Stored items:
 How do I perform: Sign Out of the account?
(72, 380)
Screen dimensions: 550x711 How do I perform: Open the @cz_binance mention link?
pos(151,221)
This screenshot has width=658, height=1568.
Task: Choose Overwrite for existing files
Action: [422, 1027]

Exercise: What's needed is every entry, returned word for word.

Written answer:
 How do I perform: Sign Out of the account?
(72, 380)
Screen dimensions: 550x711 How do I perform: Open the @cz_binance mention link?
pos(151,221)
This screenshot has width=658, height=1568.
Task: Choose Overwrite for existing files
Action: [422, 1027]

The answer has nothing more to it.